Business owners who wish to rectify their value-added tax return or report a turnover tax related balance sheet item in connection with 2017 should do so – using the special supplementary return filing form which is available from the Tax and Customs Administration’s web site – before the first of April 2018 if they want to avoid being charged interest on tax. Adjustments totalling less than one thousand euros each may be incorporated in the next regular value-added tax return.
Remember to factor in your private use
Value-added tax on your private use of business-owned resources is required to be paid as part of your tax return for the final quarter of 2017. A scheme is available for the private use of the company car involving your making a fixed payment in the amount of 2.7% of the vehicle’s list price.
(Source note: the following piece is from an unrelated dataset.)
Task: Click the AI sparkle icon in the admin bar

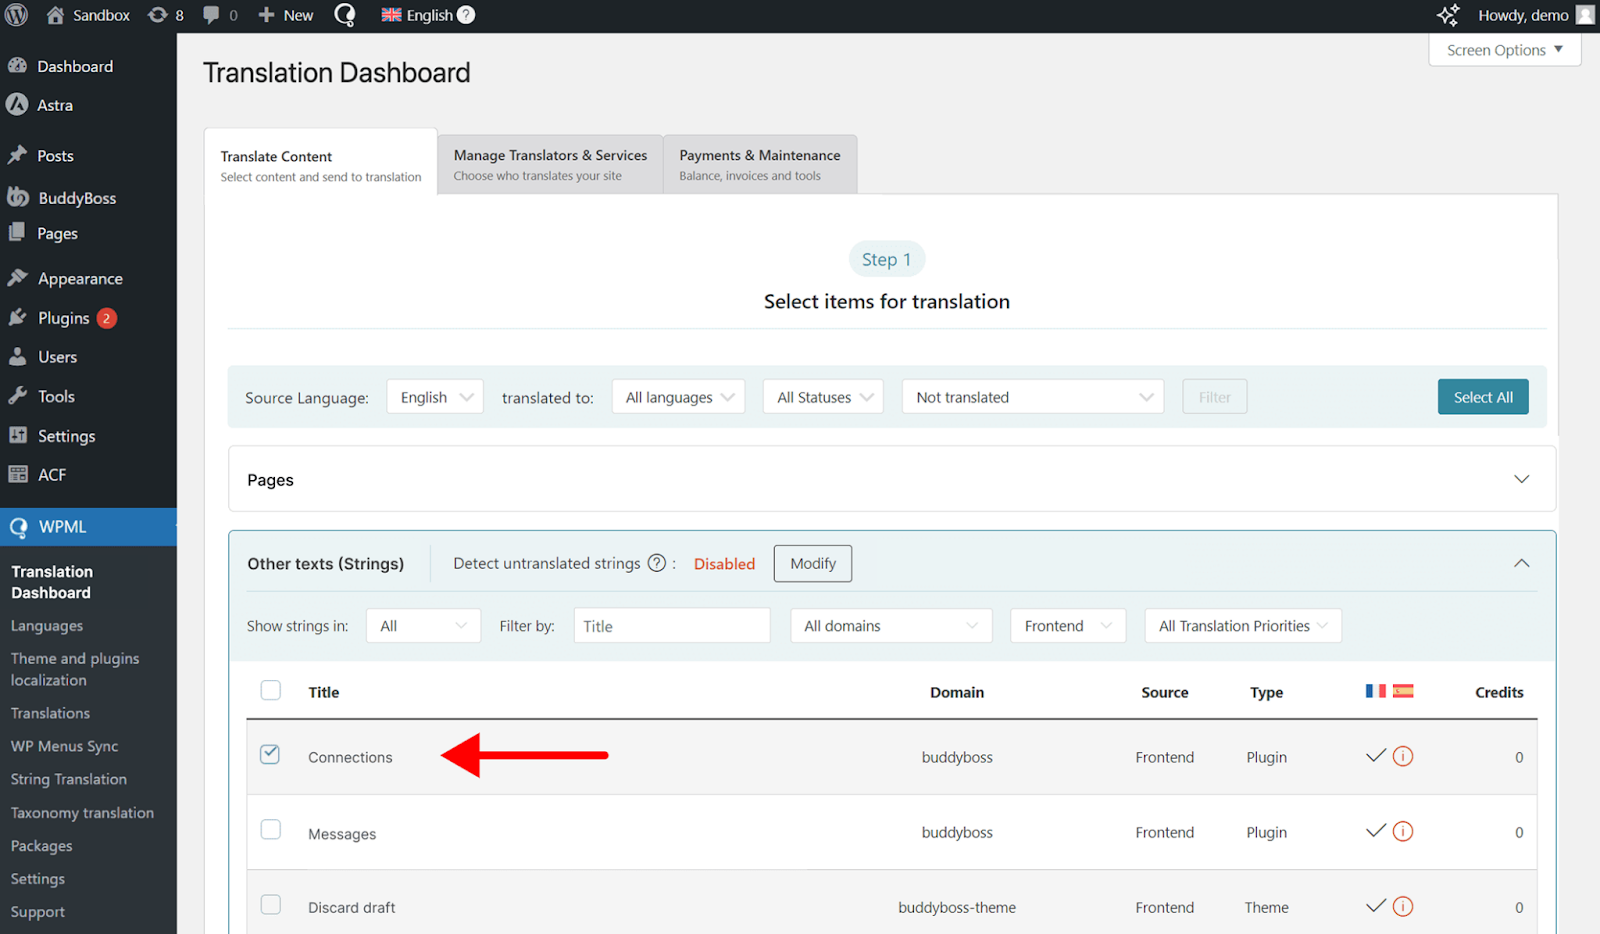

Rather than applying the fixed scheme, you have the option – which could work out to your advantage – of paying value-added tax on your actual use of the company car.
- Pointer: Company cars that have been in use with the business for a total of five years including the year of their first use come under a reduced 1.5% fixed fee scheme. If you never deducted value-added tax at the time the car was first purchased, your assumption of having met the criteria for admission to the reduced fixed fee scheme would be justified.
Do not overlook your input tax credit adjustment
Value-added tax on business assets qualifies for deduction proportionately to the extent to which the assets in question are deployed in connection with activities that are liable for value-added tax. Your past deduction (if any) of (some of) the value-added tax on business assets will prompt adjustment of the tax credit in line with the change in the extent of deployment in connection with activities charged with value-added tax. The adjustment term for immoveable properties amounts to nine years compared with a four-year term for moveable items of property, not including the year of initial use in either case. In so far as 2017 has seen you intensifying your use of a particular business asset in connection with tax-exempted operations, this will call for your inclusion of the adjustment tax in your final value-added tax return for the current year. If the change in the use of the business assets has resulted in your having filed for insufficient input tax credit, this will entitle you to a value-added tax rebate. Here too you need to include the relevant adjustment in your final value-added tax return for the current year.
Application for value-added tax refund relating to bad debts
The need for filing a separate application for each refund of value-added tax you once charged as part of what has since turned out to be a bad debt was dispensed with in 2017. It is permissible under the new rules to deduct the amount of the refund in your periodic tax return, as soon as it has been established that chances of the debt belatedly being settled have dwindled to the point of near non-existence (which in any event cannot be within the first year of the due date of your original invoice). You may incorporate your application for value-added refund for unpaid invoices dating back to before 2017 in the first value-added tax return you file in 2018. In the somewhat unlikely event of any of these unpaid invoices being settled up at a later stage, this will obviously prompt your repayment of the corresponding value-added tax component to the Tax and Customs Administration. Any outstanding invoices raised with yourself in 2016 or previous years may call for your payment to the Tax and Customs Administration of the value-added tax component as part of the first value-added tax return you file in 2018.